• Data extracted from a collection
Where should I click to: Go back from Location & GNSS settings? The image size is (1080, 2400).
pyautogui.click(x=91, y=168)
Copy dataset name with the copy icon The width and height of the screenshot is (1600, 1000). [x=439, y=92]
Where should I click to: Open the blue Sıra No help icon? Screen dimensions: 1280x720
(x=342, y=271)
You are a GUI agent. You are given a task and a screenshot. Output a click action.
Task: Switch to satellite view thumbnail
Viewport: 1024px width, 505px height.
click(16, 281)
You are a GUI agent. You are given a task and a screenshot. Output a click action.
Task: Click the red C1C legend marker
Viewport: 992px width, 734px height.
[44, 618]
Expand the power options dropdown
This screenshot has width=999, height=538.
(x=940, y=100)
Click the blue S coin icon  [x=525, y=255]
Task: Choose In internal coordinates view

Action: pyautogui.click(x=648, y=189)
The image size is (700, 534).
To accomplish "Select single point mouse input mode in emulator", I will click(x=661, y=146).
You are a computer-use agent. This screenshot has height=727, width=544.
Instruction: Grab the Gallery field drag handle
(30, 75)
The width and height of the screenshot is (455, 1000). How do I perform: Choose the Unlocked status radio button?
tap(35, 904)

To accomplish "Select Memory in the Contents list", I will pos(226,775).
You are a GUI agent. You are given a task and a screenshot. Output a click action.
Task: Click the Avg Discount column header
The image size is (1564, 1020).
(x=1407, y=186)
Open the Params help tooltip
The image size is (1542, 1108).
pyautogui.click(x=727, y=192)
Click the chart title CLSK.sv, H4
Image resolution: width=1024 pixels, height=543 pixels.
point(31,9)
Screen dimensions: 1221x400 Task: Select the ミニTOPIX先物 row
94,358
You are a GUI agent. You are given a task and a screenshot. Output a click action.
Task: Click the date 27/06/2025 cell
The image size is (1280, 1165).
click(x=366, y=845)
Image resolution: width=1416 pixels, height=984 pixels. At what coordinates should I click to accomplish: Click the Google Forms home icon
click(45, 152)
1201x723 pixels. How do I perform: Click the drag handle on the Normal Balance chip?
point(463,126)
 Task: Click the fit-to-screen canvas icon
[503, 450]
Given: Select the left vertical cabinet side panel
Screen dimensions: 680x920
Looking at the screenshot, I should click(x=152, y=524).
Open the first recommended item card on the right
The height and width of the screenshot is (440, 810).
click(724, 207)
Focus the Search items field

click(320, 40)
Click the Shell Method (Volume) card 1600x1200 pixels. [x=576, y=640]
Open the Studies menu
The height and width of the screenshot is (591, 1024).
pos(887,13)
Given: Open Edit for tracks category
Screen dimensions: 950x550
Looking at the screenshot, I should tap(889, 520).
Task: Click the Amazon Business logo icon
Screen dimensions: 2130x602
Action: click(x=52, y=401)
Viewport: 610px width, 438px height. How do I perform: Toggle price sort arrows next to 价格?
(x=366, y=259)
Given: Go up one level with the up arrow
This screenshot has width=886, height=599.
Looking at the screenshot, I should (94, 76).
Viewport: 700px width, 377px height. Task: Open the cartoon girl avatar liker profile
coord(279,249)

• EXERCISE
Your task is to give the records above again, exactly.

• RESULT FOR THIS EXERCISE
Where should I click to: Go back from Location & GNSS settings? The image size is (1080, 2400).
pyautogui.click(x=91, y=168)
Copy dataset name with the copy icon The width and height of the screenshot is (1600, 1000). [x=439, y=92]
Where should I click to: Open the blue Sıra No help icon? Screen dimensions: 1280x720
(x=342, y=271)
You are a GUI agent. You are given a task and a screenshot. Output a click action.
Task: Switch to satellite view thumbnail
Viewport: 1024px width, 505px height.
click(16, 281)
You are a GUI agent. You are given a task and a screenshot. Output a click action.
Task: Click the red C1C legend marker
Viewport: 992px width, 734px height.
[44, 618]
Expand the power options dropdown
This screenshot has width=999, height=538.
(x=940, y=100)
Click the blue S coin icon  [x=525, y=255]
Task: Choose In internal coordinates view

Action: pyautogui.click(x=648, y=189)
The image size is (700, 534).
To accomplish "Select single point mouse input mode in emulator", I will click(x=661, y=146).
You are a computer-use agent. This screenshot has height=727, width=544.
Instruction: Grab the Gallery field drag handle
(30, 75)
The width and height of the screenshot is (455, 1000). How do I perform: Choose the Unlocked status radio button?
tap(35, 904)

To accomplish "Select Memory in the Contents list", I will pos(226,775).
You are a GUI agent. You are given a task and a screenshot. Output a click action.
Task: Click the Avg Discount column header
The image size is (1564, 1020).
(x=1407, y=186)
Open the Params help tooltip
The image size is (1542, 1108).
pyautogui.click(x=727, y=192)
Click the chart title CLSK.sv, H4
Image resolution: width=1024 pixels, height=543 pixels.
point(31,9)
Screen dimensions: 1221x400 Task: Select the ミニTOPIX先物 row
94,358
You are a GUI agent. You are given a task and a screenshot. Output a click action.
Task: Click the date 27/06/2025 cell
The image size is (1280, 1165).
click(x=366, y=845)
Image resolution: width=1416 pixels, height=984 pixels. At what coordinates should I click to accomplish: Click the Google Forms home icon
click(45, 152)
1201x723 pixels. How do I perform: Click the drag handle on the Normal Balance chip?
point(463,126)
 Task: Click the fit-to-screen canvas icon
[503, 450]
Given: Select the left vertical cabinet side panel
Screen dimensions: 680x920
Looking at the screenshot, I should click(x=152, y=524).
Open the first recommended item card on the right
The height and width of the screenshot is (440, 810).
click(724, 207)
Focus the Search items field

click(320, 40)
Click the Shell Method (Volume) card 1600x1200 pixels. [x=576, y=640]
Open the Studies menu
The height and width of the screenshot is (591, 1024).
pos(887,13)
Given: Open Edit for tracks category
Screen dimensions: 950x550
Looking at the screenshot, I should tap(889, 520).
Task: Click the Amazon Business logo icon
Screen dimensions: 2130x602
Action: click(x=52, y=401)
Viewport: 610px width, 438px height. How do I perform: Toggle price sort arrows next to 价格?
(x=366, y=259)
Given: Go up one level with the up arrow
This screenshot has width=886, height=599.
Looking at the screenshot, I should (94, 76).
Viewport: 700px width, 377px height. Task: Open the cartoon girl avatar liker profile
coord(279,249)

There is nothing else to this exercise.